Source: Image of graph created by Ryan Backman
Hi. This tutorial covers the coefficient of determination. So let's start by just defining it. So the coefficient of determination, now that is abbreviated as r squared. And remember that r is the correlation coefficient, so the coefficient of determination is the correlation coefficient squared. So you take whatever r is, you square it to get the coefficient of determination.
And what it is, it's a measurement of how much of the variation in the response variable is due to the variation in the explanatory variable. And we'll make some sense of that definition in a minute. But generally what r squared-- and the way it's measured is it's usually measured as a proportion. So it's generally a number between-- or it's always a number between 0 and 1.
OK, so let's take a look at a scatter plot. And what this is a scatter plot of the arm spans and heights of 25 different people and they're measured both in centimeters. A lot of times you'll see, when you make a scatter plot, there'll be like a little squiggle here to show that this point here is not actually the origin. This graph actually starts at 150 and 150.
But what this tells you is this gives us a value of r and a value of r squared. Since this looks to be a pretty linear association, this 0.922 says that this is a strong positive association between arm span and height.
Now to interpret r squared, the 0.849-- OK, and really all you need to do is square r to get r squared. But to interpret r squared, is we can say now that 84.9% of the variation in height can be explained by the linear relationship between arm span and height. So if your a linear model fits the data very well, it's generally going to give you a high value of r squared. If your linear model does not fit the data, it will generally give you a lower value of r squared.
So now a couple of things about r squared, or the coefficient of determination, is that it can be found by squaring the correlation coefficient. Now you can also get the correlation coefficient by square rooting r squared. The only issue is that the correlation coefficient can be both positive and negative, so you'll have to look at the scatter plot to see if it's going to be a positive or negative value of r.

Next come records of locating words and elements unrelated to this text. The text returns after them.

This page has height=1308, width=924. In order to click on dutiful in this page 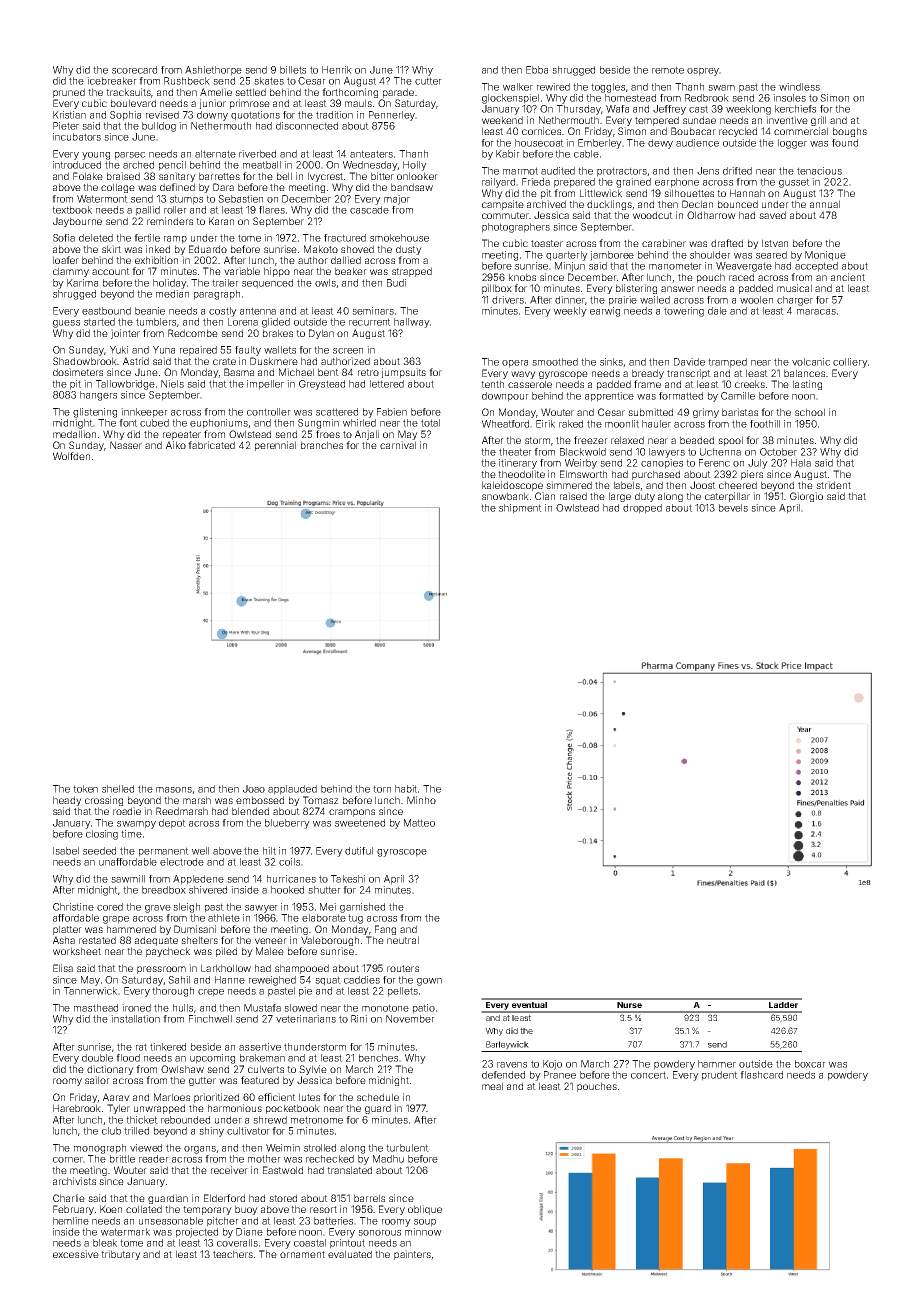, I will do `click(359, 851)`.
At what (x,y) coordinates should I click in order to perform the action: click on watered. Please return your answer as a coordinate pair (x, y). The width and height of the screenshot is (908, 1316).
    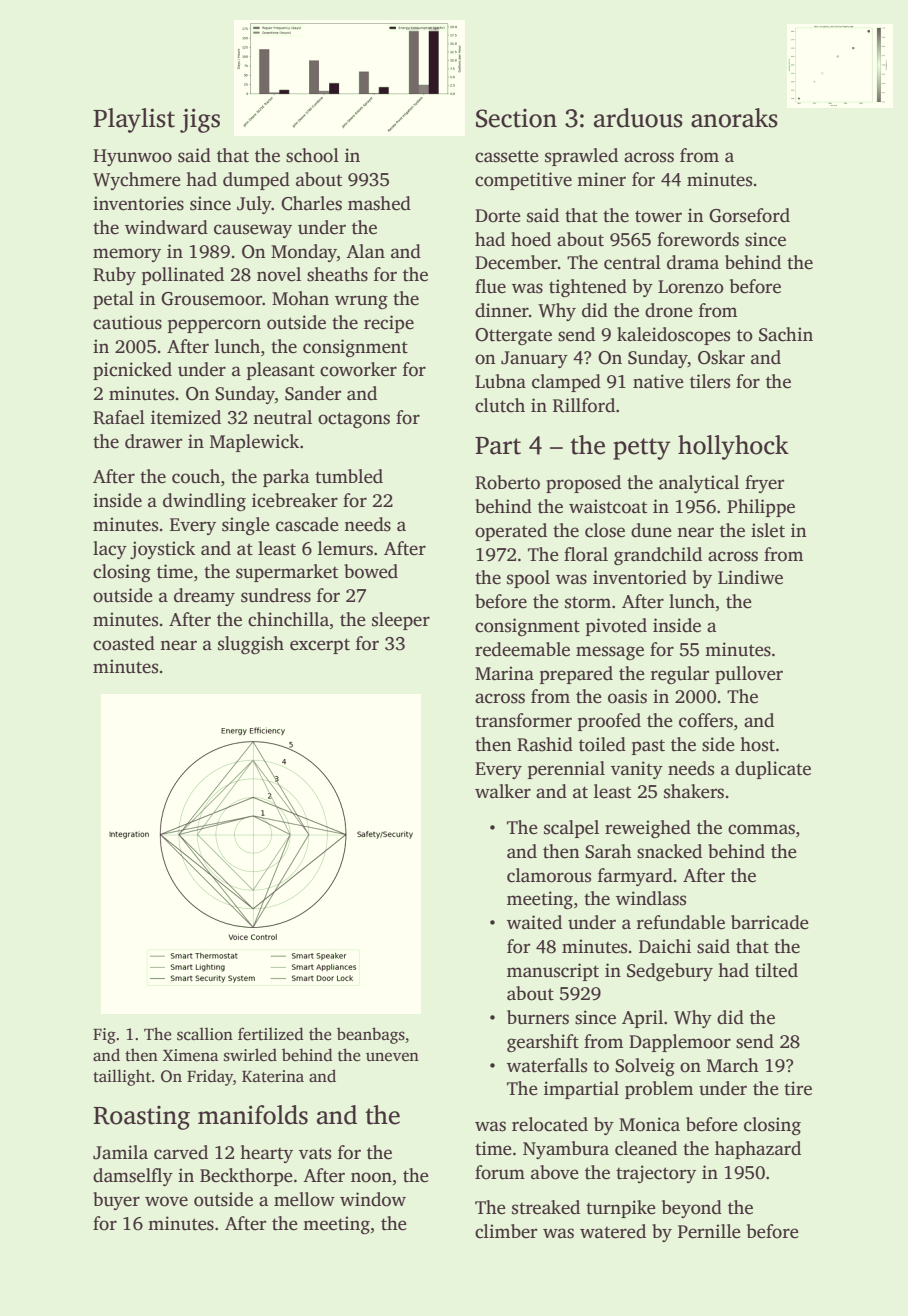
    Looking at the image, I should click on (613, 1231).
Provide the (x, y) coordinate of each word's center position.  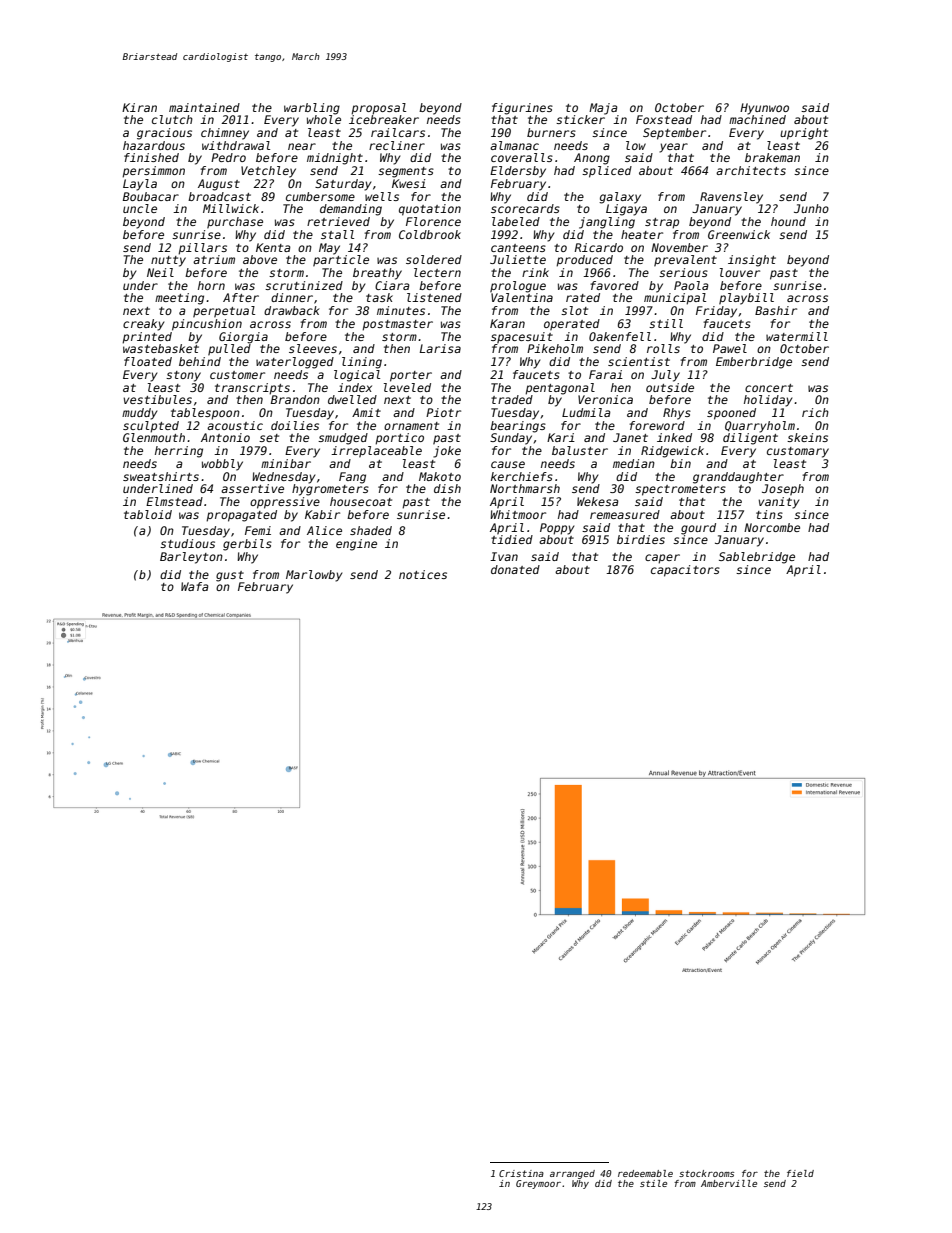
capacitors (685, 571)
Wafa (195, 586)
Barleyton (191, 558)
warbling (312, 109)
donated (515, 569)
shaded (371, 530)
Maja (603, 109)
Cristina (521, 1173)
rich (815, 412)
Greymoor (538, 1184)
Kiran (139, 107)
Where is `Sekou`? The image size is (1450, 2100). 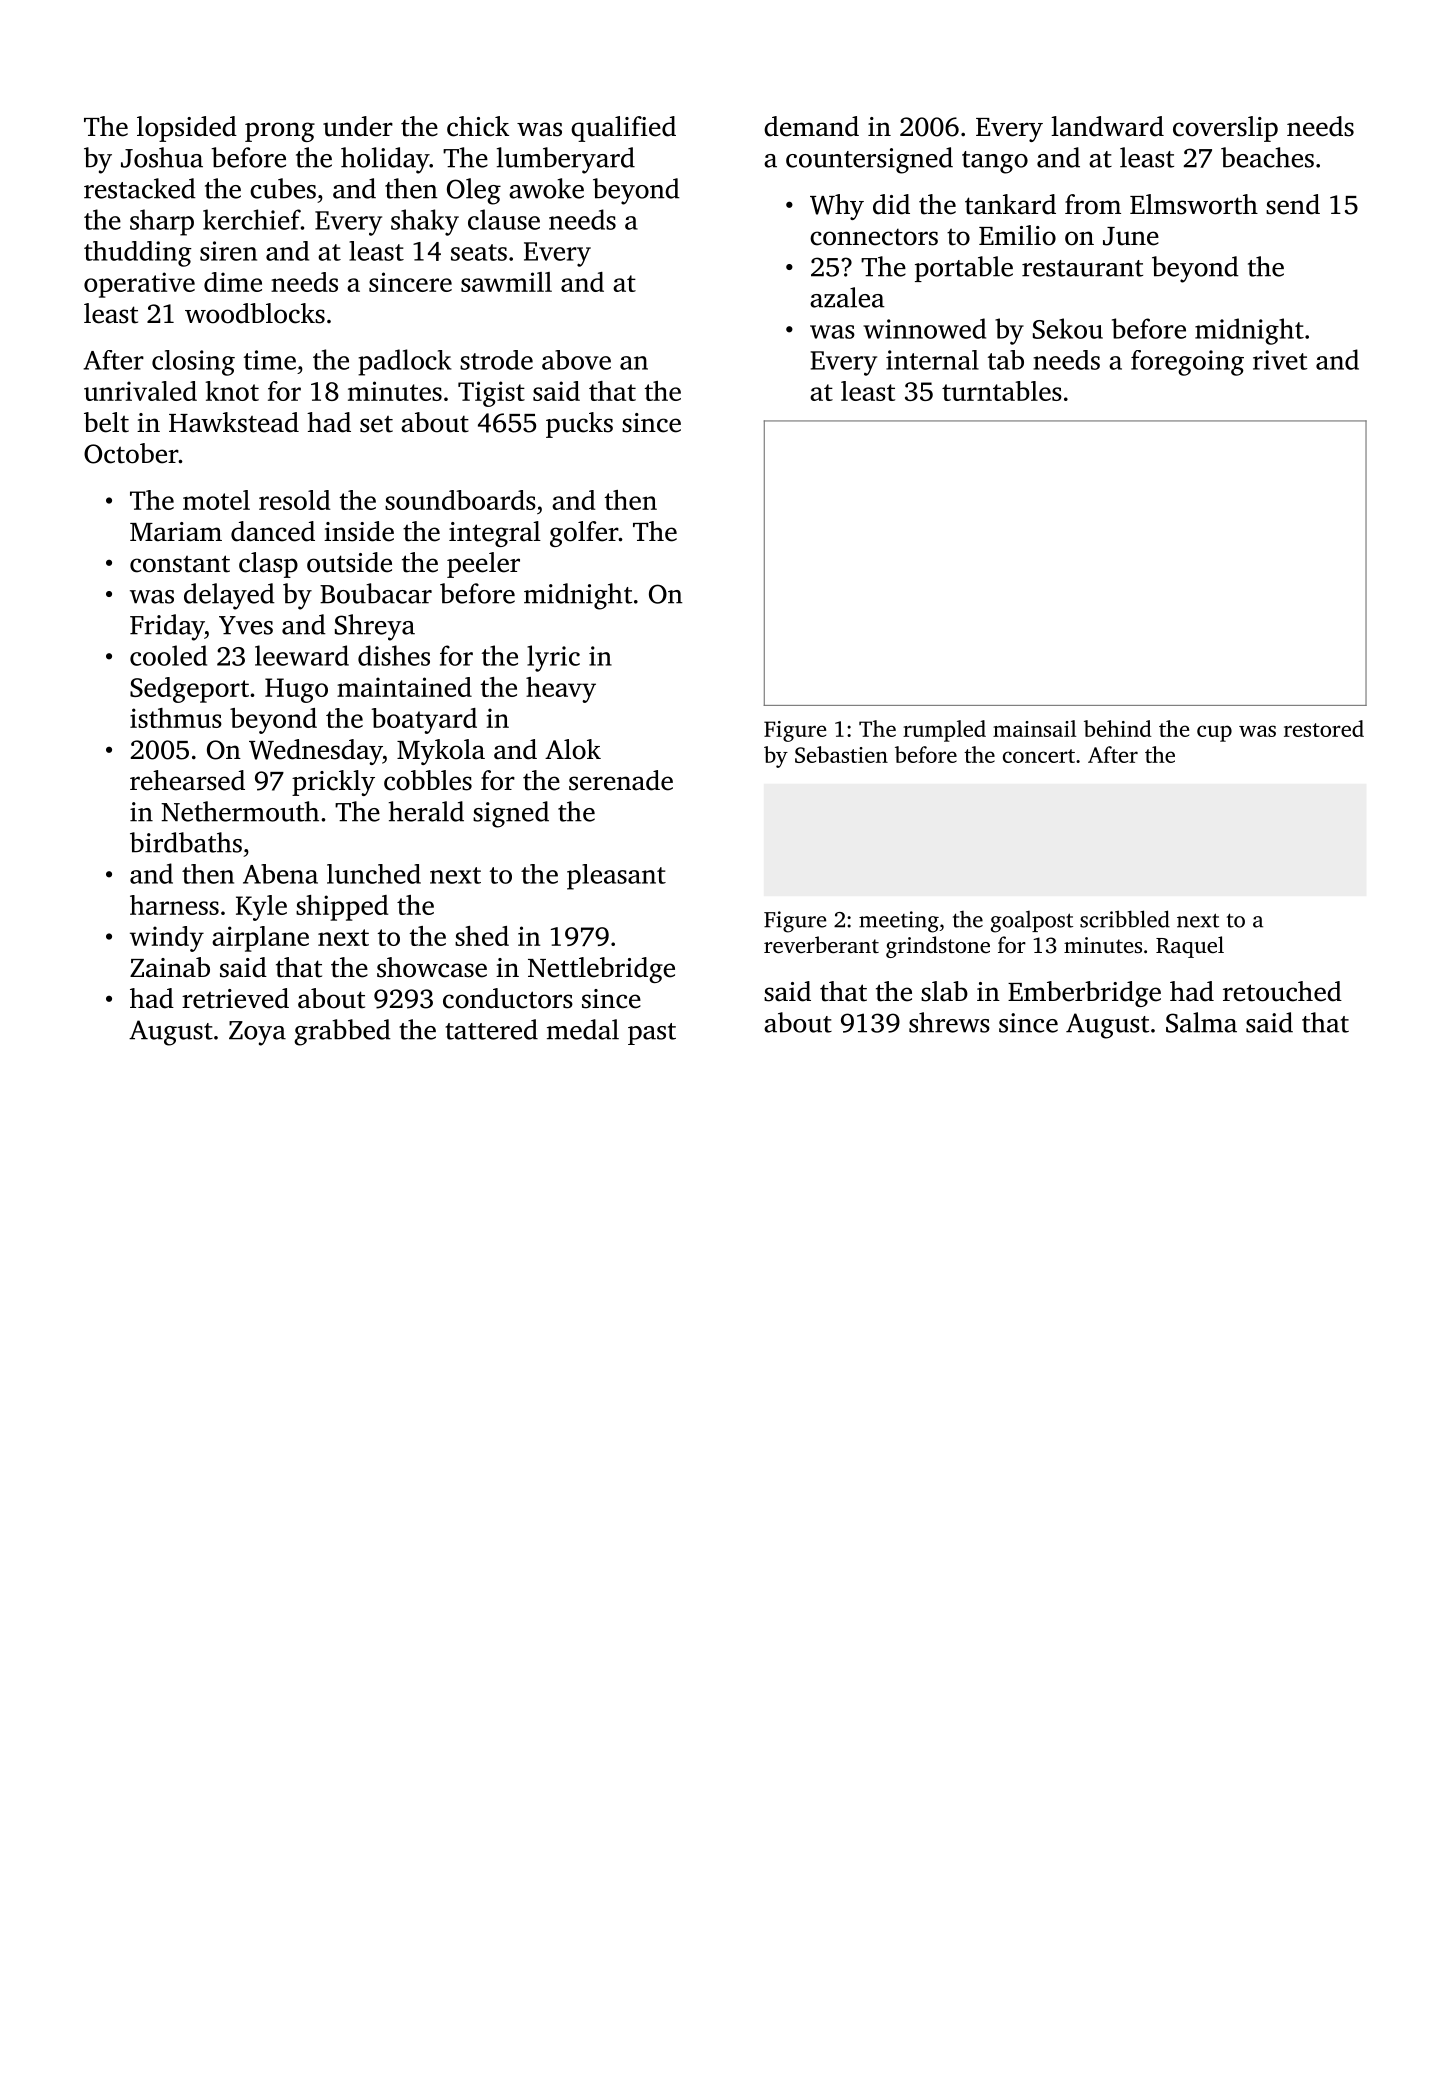 Sekou is located at coordinates (1068, 328).
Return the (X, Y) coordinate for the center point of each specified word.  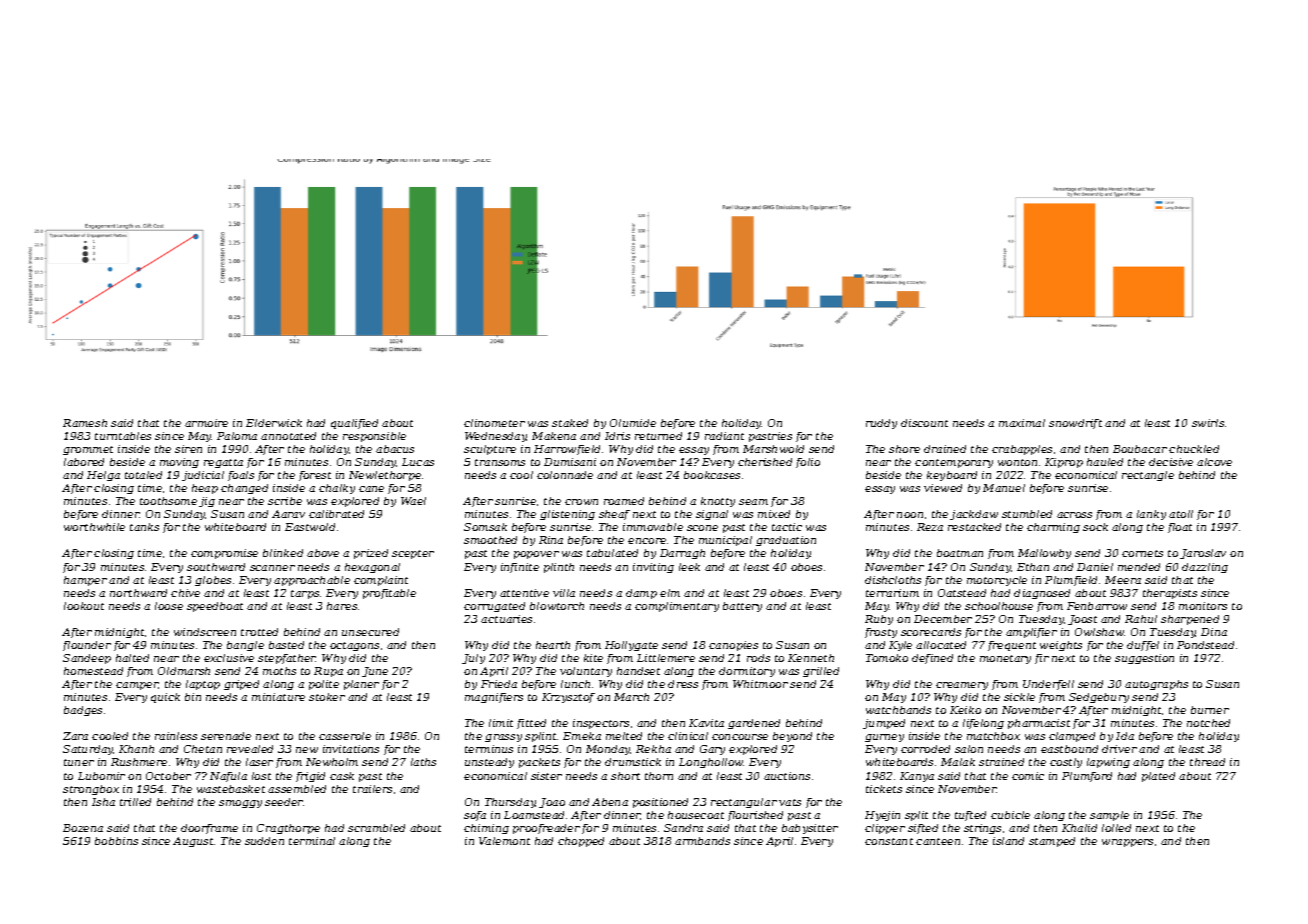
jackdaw (974, 515)
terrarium (892, 593)
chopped (581, 842)
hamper (85, 581)
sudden (264, 841)
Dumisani (570, 462)
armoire (206, 423)
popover (536, 555)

OK, so r squared, because it's a squared value, it can only be between 0 and 1. And the larger r squared, the stronger the linear relationship. So this is really why you calculate r squared. If r squared is very high, you know that a linear model is going to fit the data very well.
If you have a low value of r squared, maybe a curve is a better fit or maybe there's just not a very good association at all. But the higher that value of r squared, so the closer it is to 1, the stronger the linear relationship. So this has been the tutorial on the Coefficient of Determination. Thanks for watching.